Монах вышел, а Родриго успел уловить приглушенный гул голосов где-то внутри здания. Оставалось надеяться, что ждать приора придется не слишком долго. Конечно, если Савонарола проявит неуважение, то можно самому провести небольшое расследование под предлогом, что ему интересна жизнь обители, и что в прошлом он сам собирался посвятить свою жизнь служению Богу.

Неубедительный, конечно, предлог, чтобы совать нос в чужие дела, мысленно улыбнулся Родриго и почему-то вспомнил Джульетту. Не ту Джульетту, которая презрительно отвергла его, а Джульетту-послушницу, доившую коров в Санта-Лючии.

Примет ли она его когда-нибудь таким, какой он есть? Его охватило горькое разочарование. Как же неглубоки оказались ее чувства, если небольшой обман она превратила в высокую прочную стену непонимания, разделявшую их. Конечно, проблема лежит глубже. Может быть, она никогда и не обладала теми чертами характера, которые, как он предполагал, должна была унаследовать от родителей. Одна из этих черт — способность судить о человеке по более важным качествам, чем происхождение.

Следовательно, они никогда не смогут оправдать ожидания друг друга. Конечно, нет, идиот. Твои ожидания порождены воспоминаниями, усилены расстоянием и мечтами. Ты любишь призрак.

В дверь кто-то вошел, и Родриго машинально поднялся, не из уважения (ведь, помимо всего прочего, Савонарола был отлучен от церкви), а, скорее, готовясь к неприятной встрече.

— Валенти? — резким скрипучим голосом произнес приор.

Родриго кивнул, заметив напряженный взгляд зеленых глаз под темными густыми бровями. Невысокий, худой, некрасивый. Осторожно подбирая слова, гость сказал:

— Я ищу монахиню, аббатису Санта-Лючии.

Савонарола остановился.

— Здесь мужской монастырь, — с оттенком презрения сказал он. — Вы не туда обратились.

— То, что вы скрываете в монастыре преступницу, не укрепляет вашу репутацию, — возразил Родриго. — Не будь сестра Лукреция преступницей, она находилась бы в Санта-Лючии среди тех, кто нуждается в ее духовном руководстве.

Некоторое время Савонарола молчал. Валенти решил этим воспользоваться.

— Простите за резкость, отец Джироламо, но ваше влияние во Флоренции падает, вы сами были свидетелем тому во время последней службы. Как отлученный от церкви, вы, несомненно, считаете себя выше законов людей и Бога, — он сделал паузу. — Но, возможно, угроза принца Монтеверди обратиться в Signoria за разрешением на применение силы убедит вас в необходимости сотрудничества.
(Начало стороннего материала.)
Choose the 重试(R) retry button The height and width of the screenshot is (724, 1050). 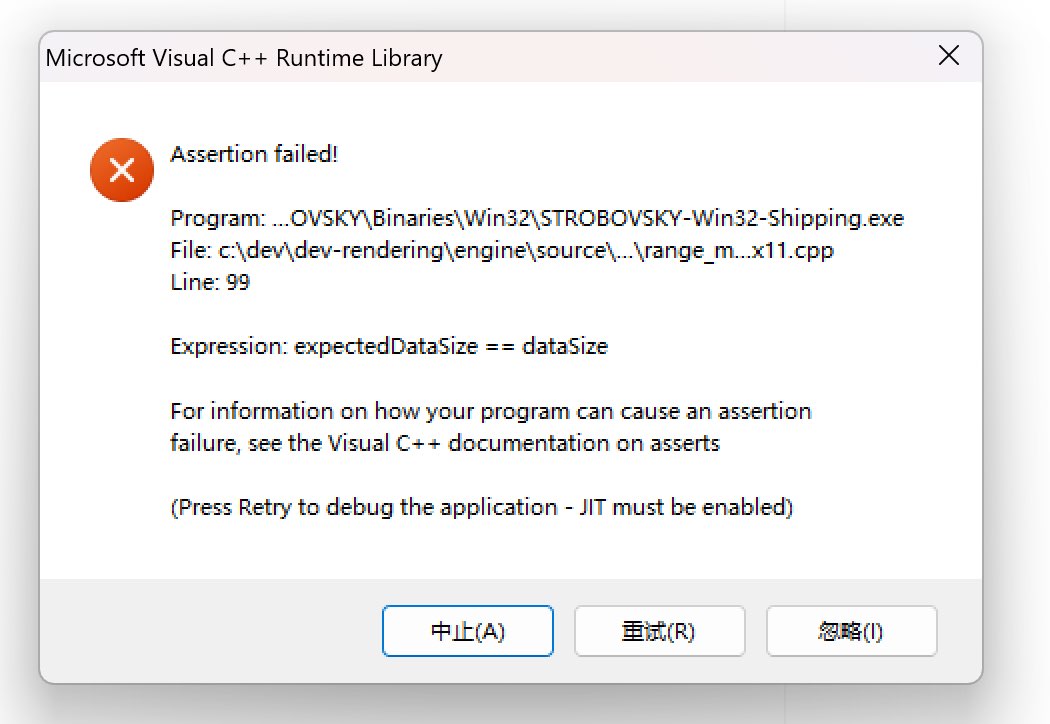pyautogui.click(x=659, y=631)
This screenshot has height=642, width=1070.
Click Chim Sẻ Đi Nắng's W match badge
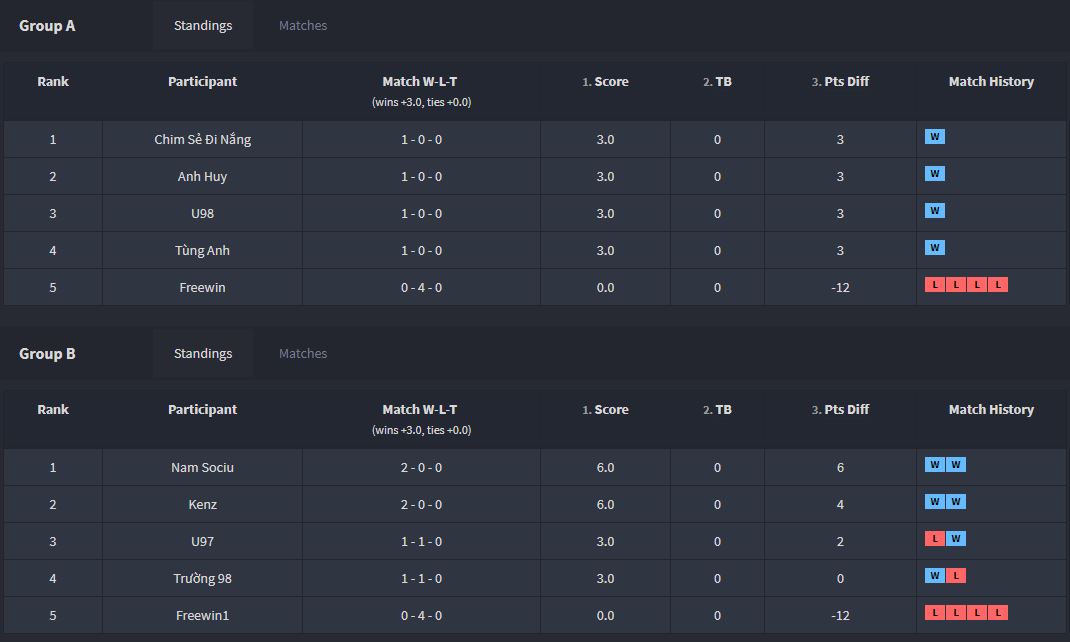click(x=935, y=137)
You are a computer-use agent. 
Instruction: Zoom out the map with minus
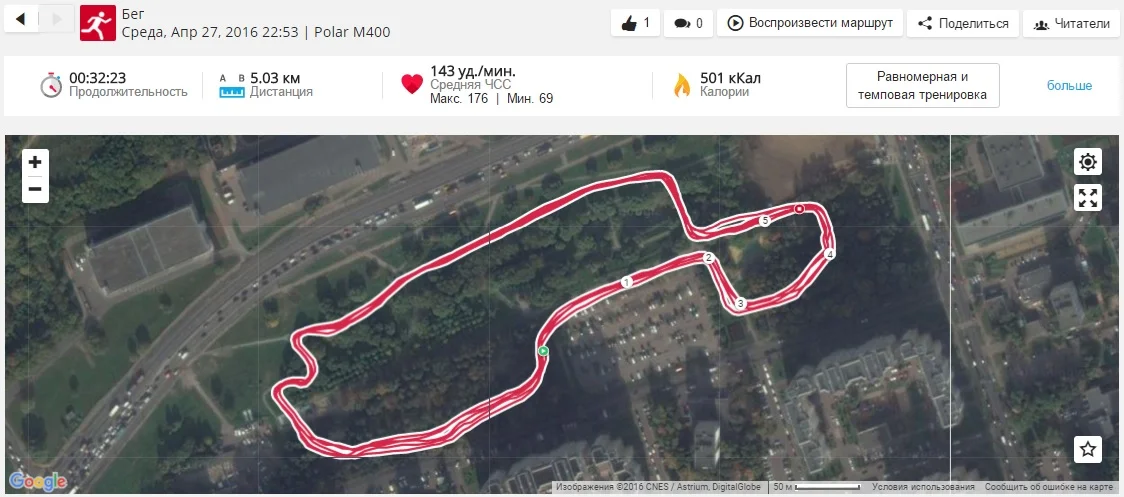pyautogui.click(x=35, y=189)
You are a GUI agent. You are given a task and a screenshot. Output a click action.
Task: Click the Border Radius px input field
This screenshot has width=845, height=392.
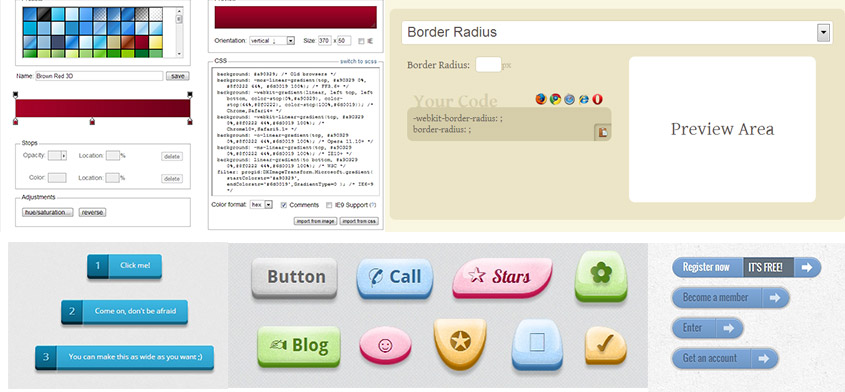pyautogui.click(x=488, y=65)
— В этот монастырь никто не может ни войти силой, ни забрать кого-либо отсюда! — зеленые глаза заблестели, все его тело задрожало от праведного гнева. — Ни Дюранте де Алессандро, ни Signoria не вправе сделать это!

— А как насчет самих жителей Флоренции? Если вы скрываете под этой крышей вашу любовницу, они имеют право гневаться. Разве вы не предупреждали их о последствиях путей греха? И однако…

— Она не моя любовница! — прошипел монах. — Даже она не может нарушить мой целибат! Я — сосуд Бога, чистый и незапятнанный!

Не желая спорить, так как он хотел всего лишь получить информацию, Родриго решил подойти с другой стороны.

— Кем бы она для вас ни была, я хочу поговорить с ней. Только и всего.

Такое внезапное отступление, должно быть, обескуражило Савонаролу. Он изумленно замигал и, казалось, потерял дар речи.

— Вы осуждаете ее за то, что она не признает богатых и продажных Zingaro, вы, который обречен на вечное проклятие?

Родриго прищурился. Внешне он остался спокоен, опыт научил его, что это наилучший способ иметь дело с фанатиками.

— Юная больная цыганка, которая просила о помощи, вряд ли была богатой и продажной. И у меня больше шансов попасть в paradiso[57], чем у вас, приор. Его Святейшество, конечно, согласится со мной.